(Data records)

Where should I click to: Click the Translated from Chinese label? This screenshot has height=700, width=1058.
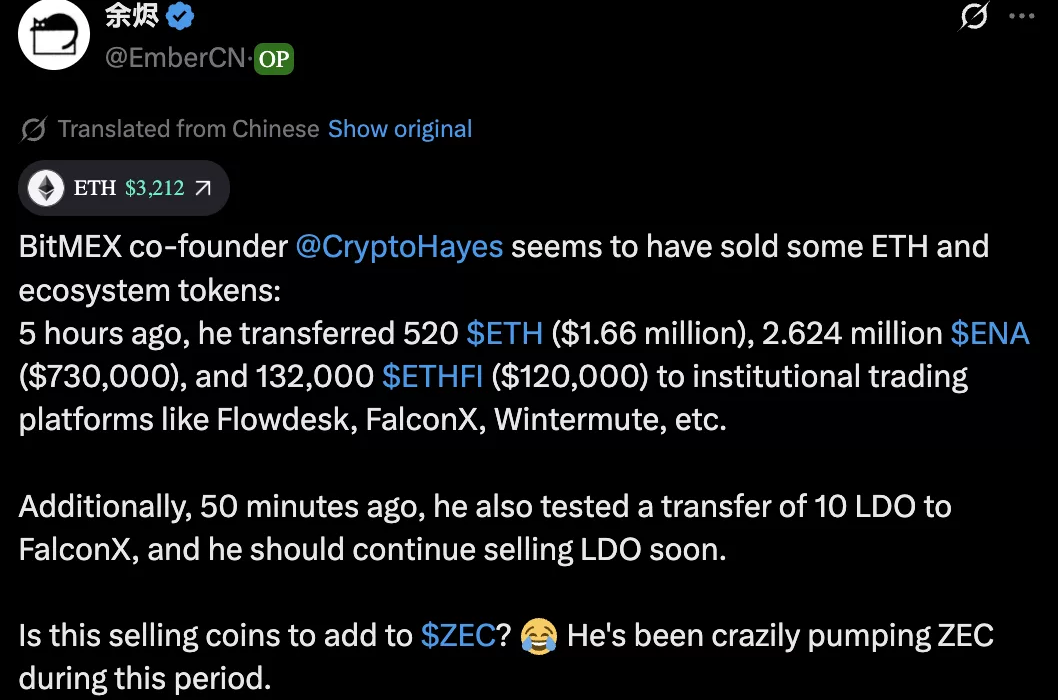(188, 129)
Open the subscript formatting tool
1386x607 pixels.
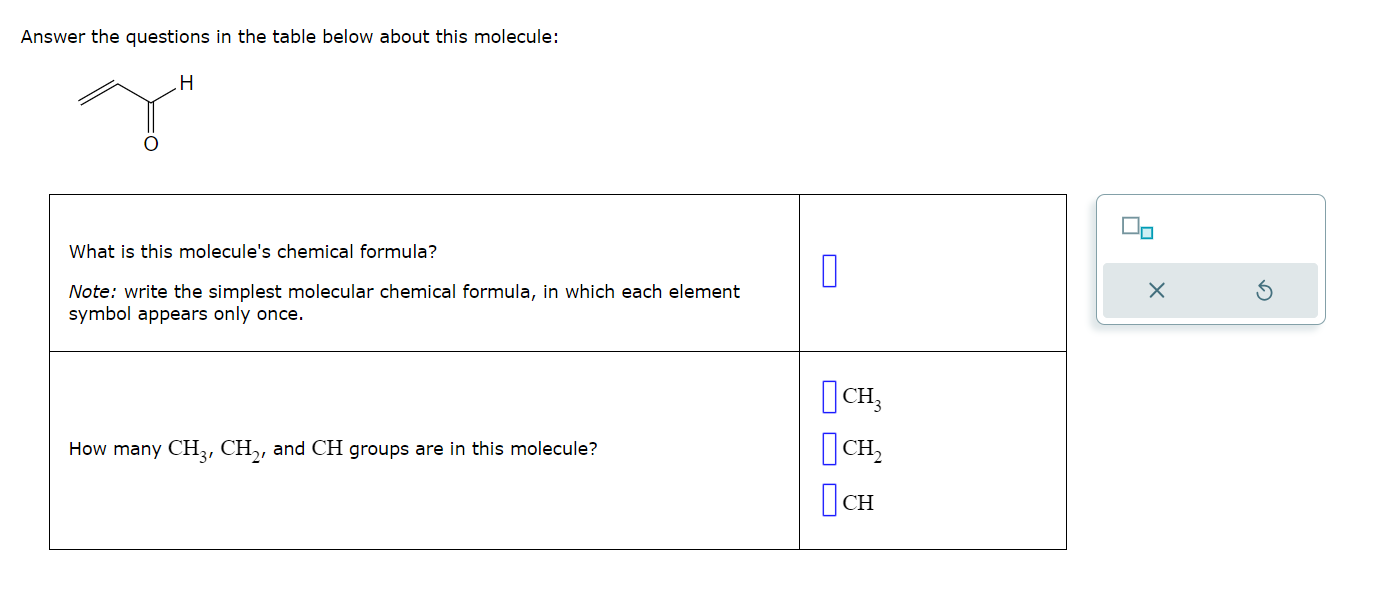point(1137,228)
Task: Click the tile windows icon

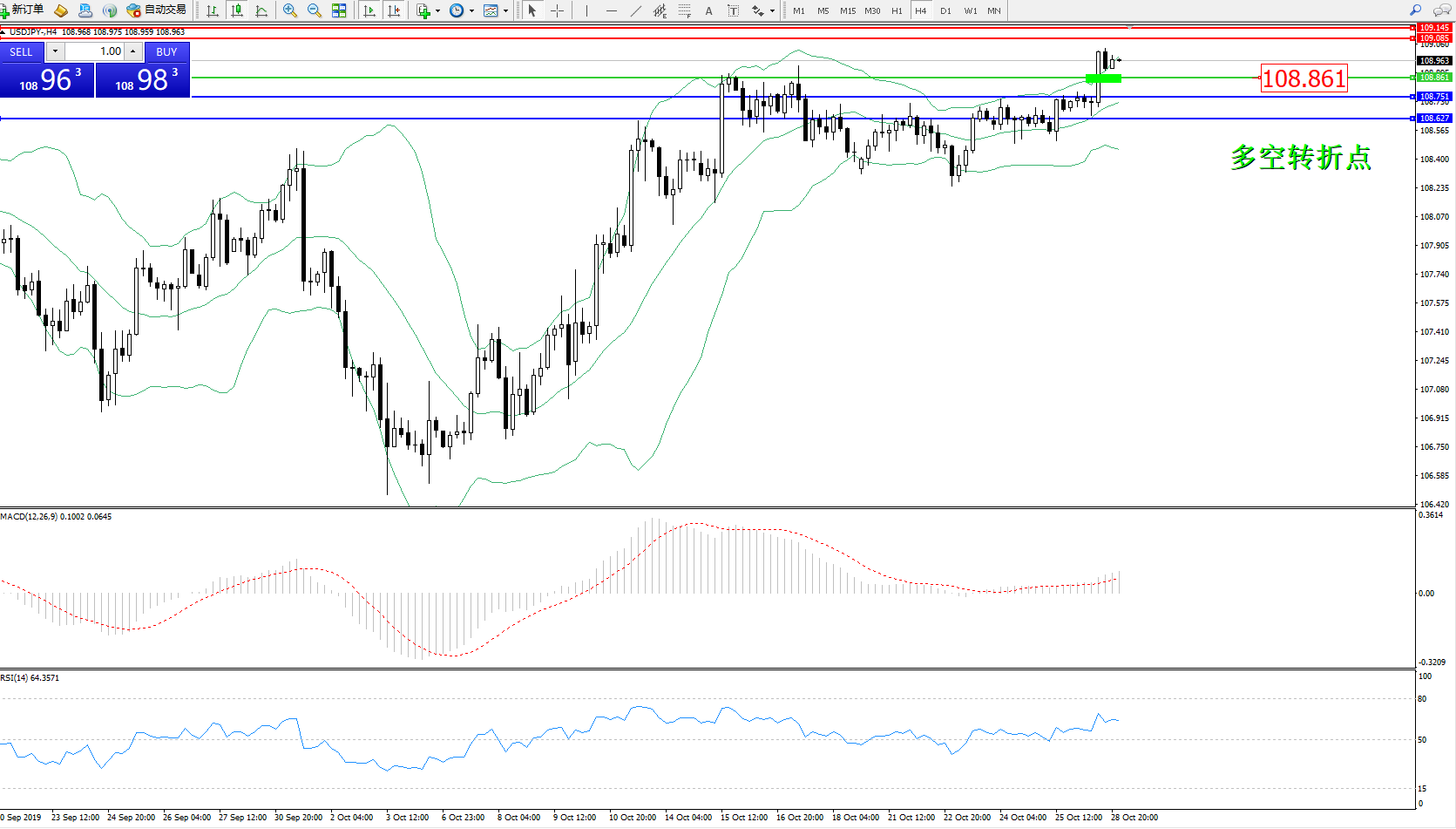Action: point(339,10)
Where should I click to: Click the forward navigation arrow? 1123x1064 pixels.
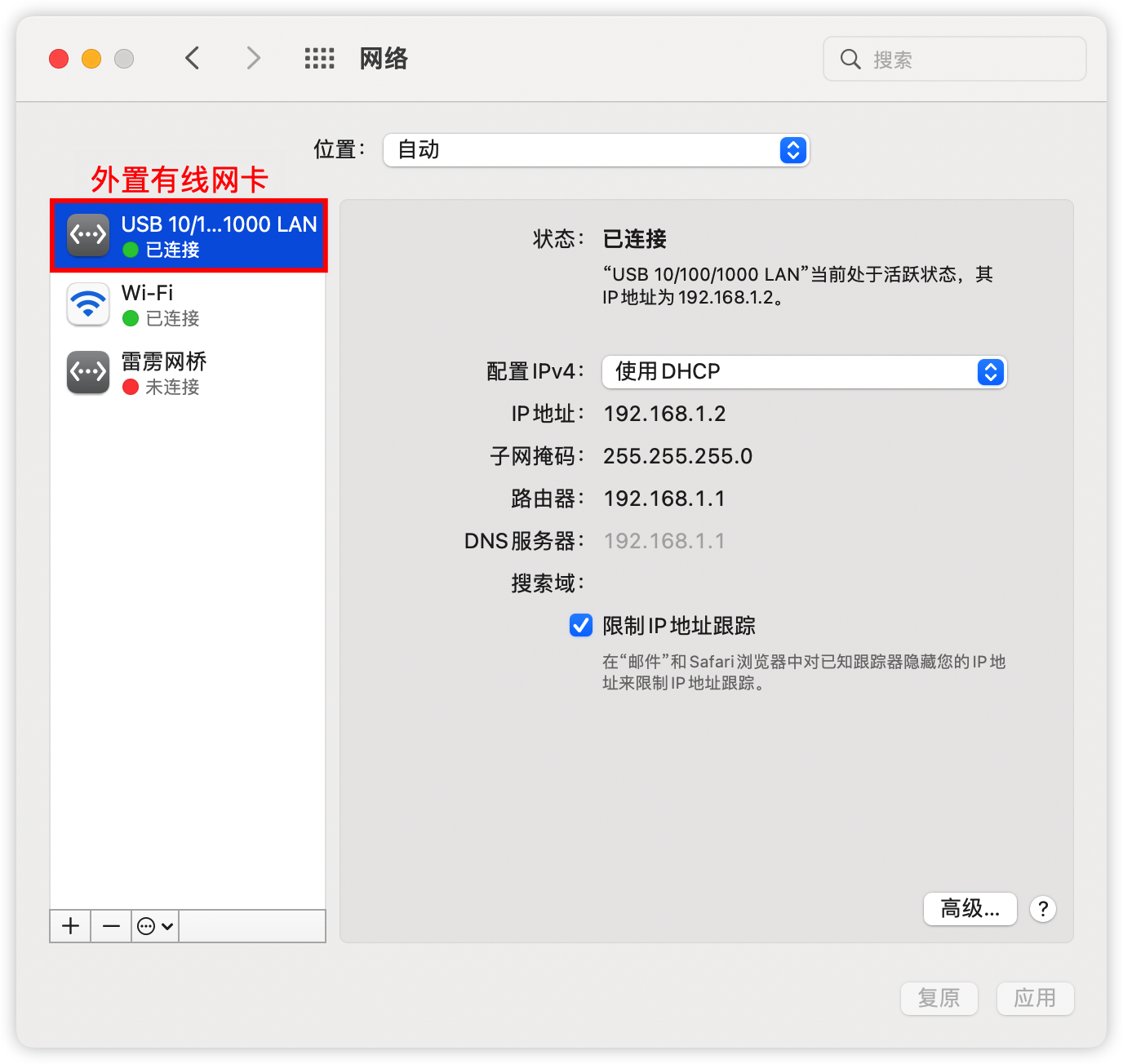pos(253,59)
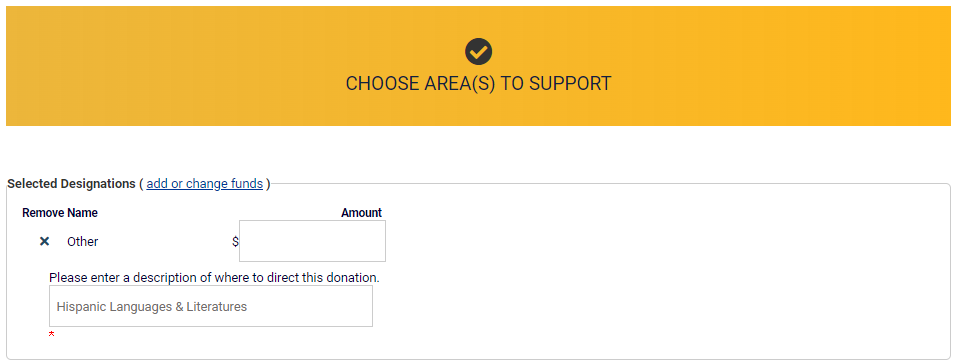Click the checkmark circle icon in banner
The height and width of the screenshot is (364, 955).
pyautogui.click(x=478, y=52)
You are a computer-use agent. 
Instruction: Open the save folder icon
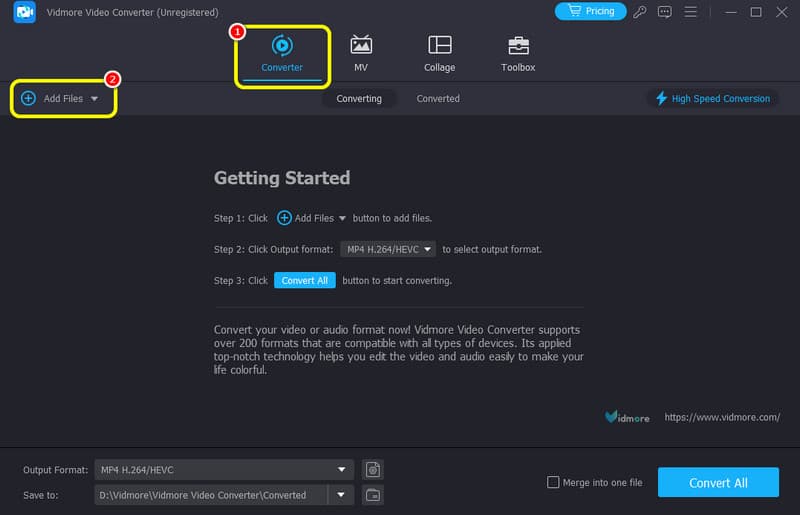coord(373,495)

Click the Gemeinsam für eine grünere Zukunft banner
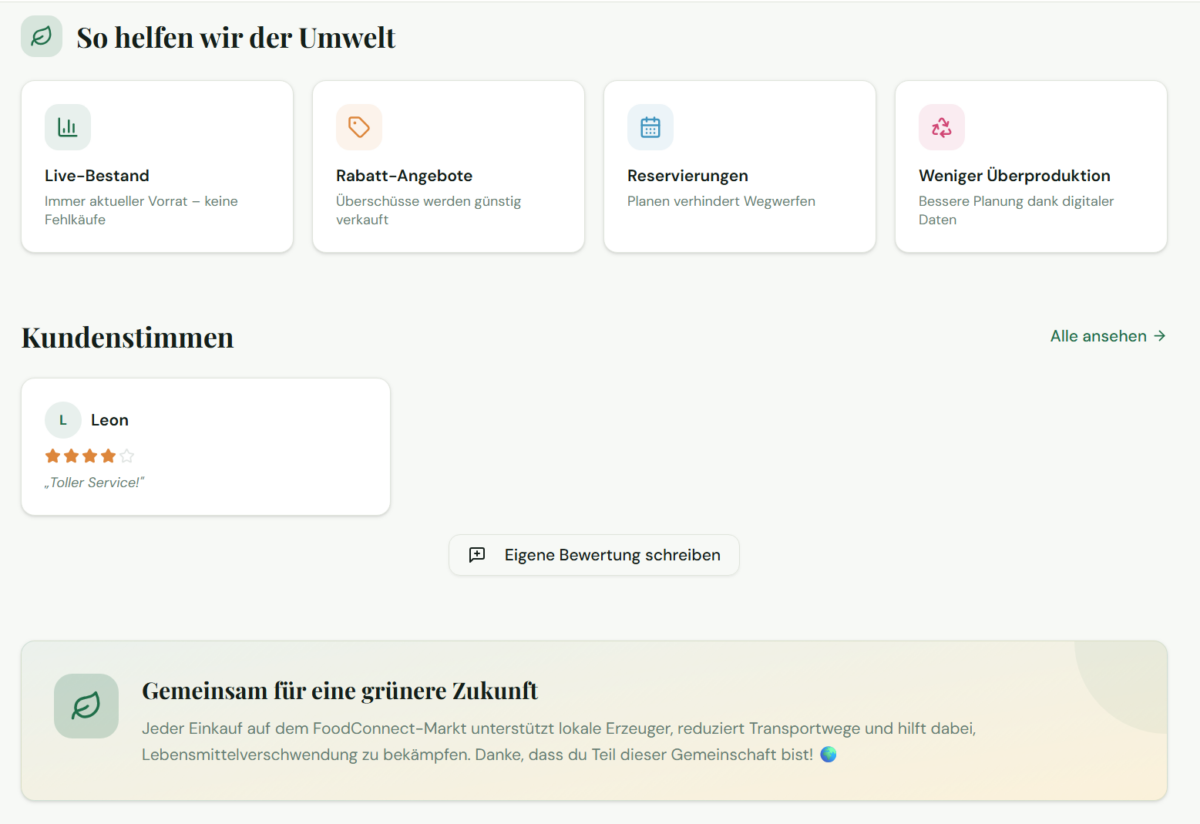point(594,721)
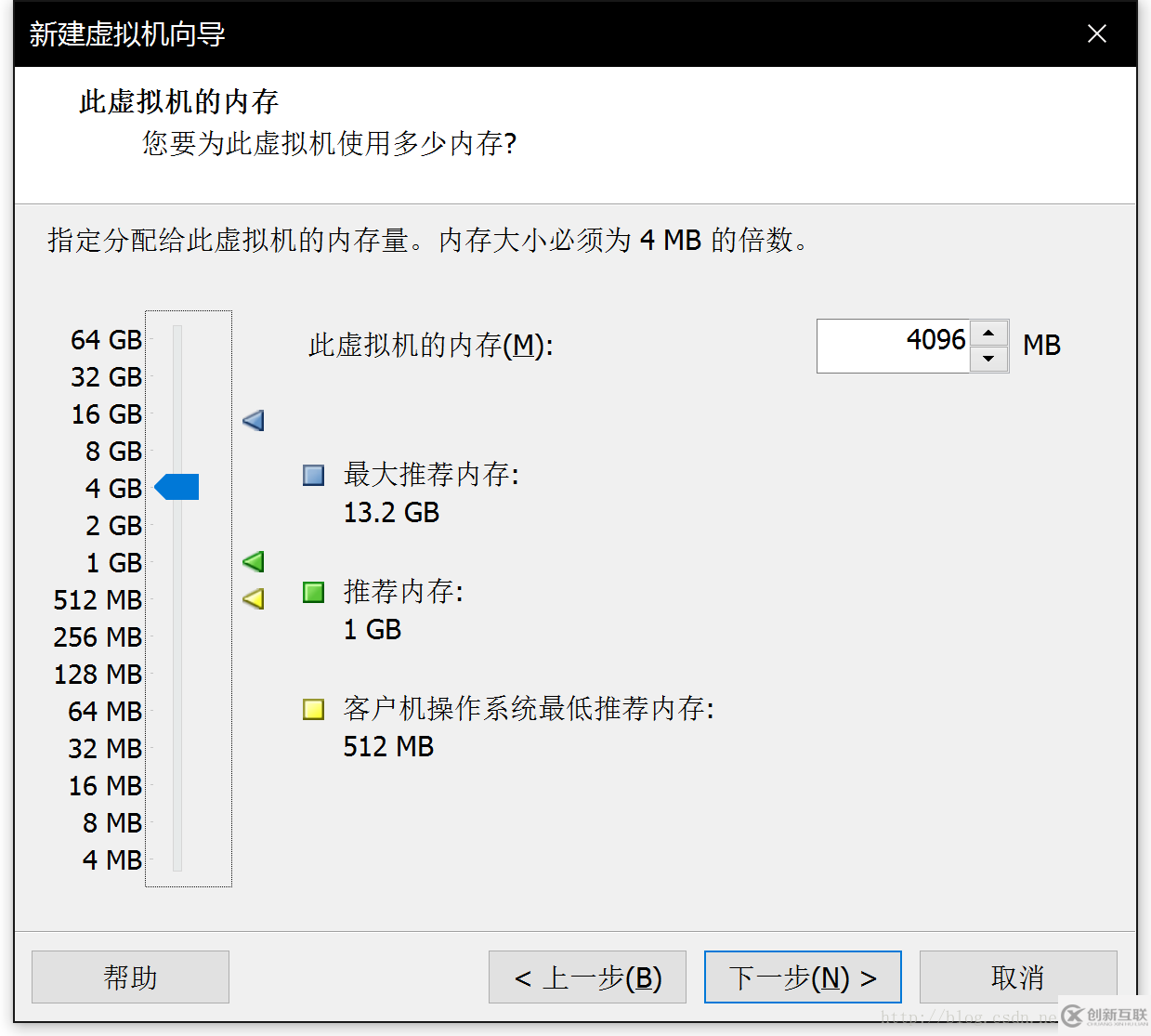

BRIEF: Could you set down nothing but the lines from the one containing "Where should I click to: Click the forward" through the last line of the records above, both ends included, exactly as given and free of pictures?

EXERCISE OUTPUT:
Where should I click to: Click the forward navigation arrow? 1123x1064 pixels.
pos(253,59)
Click the checkmark circle icon in banner
The height and width of the screenshot is (364, 955).
pyautogui.click(x=478, y=52)
You are a computer-use agent. 
Instruction: Open the save folder icon
coord(373,495)

Click the Gemeinsam für eine grünere Zukunft banner
point(594,721)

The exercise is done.